== Segment start ==
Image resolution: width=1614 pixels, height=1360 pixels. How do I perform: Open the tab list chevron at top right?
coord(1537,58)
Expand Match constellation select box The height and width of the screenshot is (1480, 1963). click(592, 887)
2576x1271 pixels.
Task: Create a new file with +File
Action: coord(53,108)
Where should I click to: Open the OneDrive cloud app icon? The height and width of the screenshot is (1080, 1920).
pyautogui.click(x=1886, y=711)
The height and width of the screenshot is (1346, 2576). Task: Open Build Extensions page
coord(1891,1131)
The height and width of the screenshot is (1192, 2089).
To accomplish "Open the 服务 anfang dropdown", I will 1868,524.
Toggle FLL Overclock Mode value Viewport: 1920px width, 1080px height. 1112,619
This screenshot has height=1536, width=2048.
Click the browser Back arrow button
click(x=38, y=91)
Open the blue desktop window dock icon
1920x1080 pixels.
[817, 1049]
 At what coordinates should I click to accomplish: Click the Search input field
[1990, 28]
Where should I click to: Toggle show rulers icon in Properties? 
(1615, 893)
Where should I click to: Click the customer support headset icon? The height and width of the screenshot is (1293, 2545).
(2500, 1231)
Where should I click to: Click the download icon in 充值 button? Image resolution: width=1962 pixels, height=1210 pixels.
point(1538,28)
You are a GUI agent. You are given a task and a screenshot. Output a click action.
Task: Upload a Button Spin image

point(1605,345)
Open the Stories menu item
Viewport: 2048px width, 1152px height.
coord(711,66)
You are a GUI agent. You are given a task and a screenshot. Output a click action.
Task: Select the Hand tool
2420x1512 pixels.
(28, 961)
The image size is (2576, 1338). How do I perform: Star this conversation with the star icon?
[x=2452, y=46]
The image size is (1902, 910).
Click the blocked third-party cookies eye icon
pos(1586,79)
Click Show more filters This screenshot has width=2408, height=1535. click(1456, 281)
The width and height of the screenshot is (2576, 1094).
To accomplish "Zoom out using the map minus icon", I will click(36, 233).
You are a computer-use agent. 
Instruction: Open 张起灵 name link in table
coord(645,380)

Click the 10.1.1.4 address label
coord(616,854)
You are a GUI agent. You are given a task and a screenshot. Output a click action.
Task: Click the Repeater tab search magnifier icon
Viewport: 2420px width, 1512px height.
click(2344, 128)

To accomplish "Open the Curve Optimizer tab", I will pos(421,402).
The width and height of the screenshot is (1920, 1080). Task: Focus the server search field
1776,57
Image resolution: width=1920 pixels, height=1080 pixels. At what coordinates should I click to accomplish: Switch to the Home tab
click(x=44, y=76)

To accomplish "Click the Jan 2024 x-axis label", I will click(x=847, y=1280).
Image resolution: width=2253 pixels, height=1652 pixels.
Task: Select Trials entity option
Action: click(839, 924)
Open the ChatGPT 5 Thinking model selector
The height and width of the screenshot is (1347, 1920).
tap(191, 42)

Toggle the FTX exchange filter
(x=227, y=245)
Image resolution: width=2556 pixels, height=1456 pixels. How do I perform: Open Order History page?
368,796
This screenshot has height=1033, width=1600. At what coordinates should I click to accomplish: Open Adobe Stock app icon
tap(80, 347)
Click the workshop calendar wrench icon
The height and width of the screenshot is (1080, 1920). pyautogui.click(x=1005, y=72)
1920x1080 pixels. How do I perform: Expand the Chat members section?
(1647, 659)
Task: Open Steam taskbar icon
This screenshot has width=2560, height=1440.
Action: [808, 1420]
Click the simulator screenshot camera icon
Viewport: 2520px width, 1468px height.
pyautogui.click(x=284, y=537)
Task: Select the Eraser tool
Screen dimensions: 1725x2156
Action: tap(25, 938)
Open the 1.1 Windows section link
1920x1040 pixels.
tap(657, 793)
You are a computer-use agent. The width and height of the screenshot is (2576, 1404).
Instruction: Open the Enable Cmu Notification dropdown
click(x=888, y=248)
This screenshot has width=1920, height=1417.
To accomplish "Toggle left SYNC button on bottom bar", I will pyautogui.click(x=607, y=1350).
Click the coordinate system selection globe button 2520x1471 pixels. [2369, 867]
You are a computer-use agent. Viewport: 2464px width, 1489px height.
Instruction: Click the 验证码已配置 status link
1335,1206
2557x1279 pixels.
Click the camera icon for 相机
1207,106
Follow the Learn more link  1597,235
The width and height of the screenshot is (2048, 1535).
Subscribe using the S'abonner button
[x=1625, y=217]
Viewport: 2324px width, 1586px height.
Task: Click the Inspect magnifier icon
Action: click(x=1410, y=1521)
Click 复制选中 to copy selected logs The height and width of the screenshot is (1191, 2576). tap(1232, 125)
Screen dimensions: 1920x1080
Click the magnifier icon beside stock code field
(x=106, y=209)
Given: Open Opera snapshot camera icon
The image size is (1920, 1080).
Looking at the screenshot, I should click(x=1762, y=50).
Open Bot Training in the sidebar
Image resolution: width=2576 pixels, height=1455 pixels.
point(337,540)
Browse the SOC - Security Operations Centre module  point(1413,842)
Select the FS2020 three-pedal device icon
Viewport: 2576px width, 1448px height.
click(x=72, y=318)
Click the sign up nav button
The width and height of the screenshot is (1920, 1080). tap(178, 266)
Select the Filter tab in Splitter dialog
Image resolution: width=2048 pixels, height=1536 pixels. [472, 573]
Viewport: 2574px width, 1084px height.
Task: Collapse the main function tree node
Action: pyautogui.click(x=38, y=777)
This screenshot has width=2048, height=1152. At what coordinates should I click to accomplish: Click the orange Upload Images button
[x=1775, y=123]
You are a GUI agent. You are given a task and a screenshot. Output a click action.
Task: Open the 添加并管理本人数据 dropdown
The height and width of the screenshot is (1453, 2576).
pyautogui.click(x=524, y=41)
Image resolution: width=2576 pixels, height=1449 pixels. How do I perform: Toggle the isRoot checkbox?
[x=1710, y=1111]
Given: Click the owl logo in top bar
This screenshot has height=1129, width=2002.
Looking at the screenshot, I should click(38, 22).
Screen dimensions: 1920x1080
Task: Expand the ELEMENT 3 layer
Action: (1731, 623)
== Segment end ==
Activity>
Repeat the listing in full, keeping every line exactly as it is.

Exercise solution>
Image resolution: width=1614 pixels, height=1360 pixels. How do I perform: Open the tab list chevron at top right?
coord(1537,58)
Expand Match constellation select box The height and width of the screenshot is (1480, 1963). click(592, 887)
2576x1271 pixels.
Task: Create a new file with +File
Action: coord(53,108)
Where should I click to: Open the OneDrive cloud app icon? The height and width of the screenshot is (1080, 1920).
pyautogui.click(x=1886, y=711)
The height and width of the screenshot is (1346, 2576). Task: Open Build Extensions page
coord(1891,1131)
The height and width of the screenshot is (1192, 2089).
To accomplish "Open the 服务 anfang dropdown", I will 1868,524.
Toggle FLL Overclock Mode value Viewport: 1920px width, 1080px height. 1112,619
This screenshot has height=1536, width=2048.
Click the browser Back arrow button
click(x=38, y=91)
Open the blue desktop window dock icon
1920x1080 pixels.
[817, 1049]
 At what coordinates should I click to accomplish: Click the Search input field
[1990, 28]
Where should I click to: Toggle show rulers icon in Properties? 
(1615, 893)
Where should I click to: Click the customer support headset icon? The height and width of the screenshot is (1293, 2545).
(2500, 1231)
Where should I click to: Click the download icon in 充值 button? Image resolution: width=1962 pixels, height=1210 pixels.
point(1538,28)
You are a GUI agent. You are given a task and a screenshot. Output a click action.
Task: Upload a Button Spin image

point(1605,345)
Open the Stories menu item
Viewport: 2048px width, 1152px height.
coord(711,66)
You are a GUI agent. You are given a task and a screenshot. Output a click action.
Task: Select the Hand tool
2420x1512 pixels.
(28, 961)
The image size is (2576, 1338). How do I perform: Star this conversation with the star icon?
[x=2452, y=46]
The image size is (1902, 910).
Click the blocked third-party cookies eye icon
pos(1586,79)
Click Show more filters This screenshot has width=2408, height=1535. click(1456, 281)
The width and height of the screenshot is (2576, 1094).
To accomplish "Zoom out using the map minus icon", I will click(36, 233).
You are a computer-use agent. 
Instruction: Open 张起灵 name link in table
coord(645,380)

Click the 10.1.1.4 address label
coord(616,854)
You are a GUI agent. You are given a task and a screenshot. Output a click action.
Task: Click the Repeater tab search magnifier icon
Viewport: 2420px width, 1512px height.
click(2344, 128)

To accomplish "Open the Curve Optimizer tab", I will pos(421,402).
The width and height of the screenshot is (1920, 1080). Task: Focus the server search field
1776,57
Image resolution: width=1920 pixels, height=1080 pixels. At what coordinates should I click to accomplish: Switch to the Home tab
click(x=44, y=76)

To accomplish "Click the Jan 2024 x-axis label", I will click(x=847, y=1280).
Image resolution: width=2253 pixels, height=1652 pixels.
Task: Select Trials entity option
Action: click(839, 924)
Open the ChatGPT 5 Thinking model selector
The height and width of the screenshot is (1347, 1920).
tap(191, 42)

Toggle the FTX exchange filter
(x=227, y=245)
Image resolution: width=2556 pixels, height=1456 pixels. How do I perform: Open Order History page?
368,796
This screenshot has height=1033, width=1600. At what coordinates should I click to accomplish: Open Adobe Stock app icon
tap(80, 347)
Click the workshop calendar wrench icon
The height and width of the screenshot is (1080, 1920). pyautogui.click(x=1005, y=72)
1920x1080 pixels. How do I perform: Expand the Chat members section?
(1647, 659)
Task: Open Steam taskbar icon
This screenshot has width=2560, height=1440.
Action: [808, 1420]
Click the simulator screenshot camera icon
Viewport: 2520px width, 1468px height.
pyautogui.click(x=284, y=537)
Task: Select the Eraser tool
Screen dimensions: 1725x2156
Action: tap(25, 938)
Open the 1.1 Windows section link
1920x1040 pixels.
tap(657, 793)
You are a computer-use agent. The width and height of the screenshot is (2576, 1404).
Instruction: Open the Enable Cmu Notification dropdown
click(x=888, y=248)
This screenshot has width=1920, height=1417.
To accomplish "Toggle left SYNC button on bottom bar", I will pyautogui.click(x=607, y=1350).
Click the coordinate system selection globe button 2520x1471 pixels. [2369, 867]
You are a computer-use agent. Viewport: 2464px width, 1489px height.
Instruction: Click the 验证码已配置 status link
1335,1206
2557x1279 pixels.
Click the camera icon for 相机
1207,106
Follow the Learn more link  1597,235
The width and height of the screenshot is (2048, 1535).
Subscribe using the S'abonner button
[x=1625, y=217]
Viewport: 2324px width, 1586px height.
Task: Click the Inspect magnifier icon
Action: click(x=1410, y=1521)
Click 复制选中 to copy selected logs The height and width of the screenshot is (1191, 2576). tap(1232, 125)
Screen dimensions: 1920x1080
Click the magnifier icon beside stock code field
(x=106, y=209)
Given: Open Opera snapshot camera icon
The image size is (1920, 1080).
Looking at the screenshot, I should click(x=1762, y=50).
Open Bot Training in the sidebar
Image resolution: width=2576 pixels, height=1455 pixels.
point(337,540)
Browse the SOC - Security Operations Centre module  point(1413,842)
Select the FS2020 three-pedal device icon
Viewport: 2576px width, 1448px height.
click(x=72, y=318)
Click the sign up nav button
The width and height of the screenshot is (1920, 1080). tap(178, 266)
Select the Filter tab in Splitter dialog
Image resolution: width=2048 pixels, height=1536 pixels. [472, 573]
Viewport: 2574px width, 1084px height.
Task: Collapse the main function tree node
Action: pyautogui.click(x=38, y=777)
This screenshot has width=2048, height=1152. At what coordinates should I click to accomplish: Click the orange Upload Images button
[x=1775, y=123]
You are a GUI agent. You are given a task and a screenshot. Output a click action.
Task: Open the 添加并管理本人数据 dropdown
The height and width of the screenshot is (1453, 2576).
pyautogui.click(x=524, y=41)
Image resolution: width=2576 pixels, height=1449 pixels. How do I perform: Toggle the isRoot checkbox?
[x=1710, y=1111]
Given: Click the owl logo in top bar
This screenshot has height=1129, width=2002.
Looking at the screenshot, I should click(38, 22).
Screen dimensions: 1920x1080
Task: Expand the ELEMENT 3 layer
Action: (1731, 623)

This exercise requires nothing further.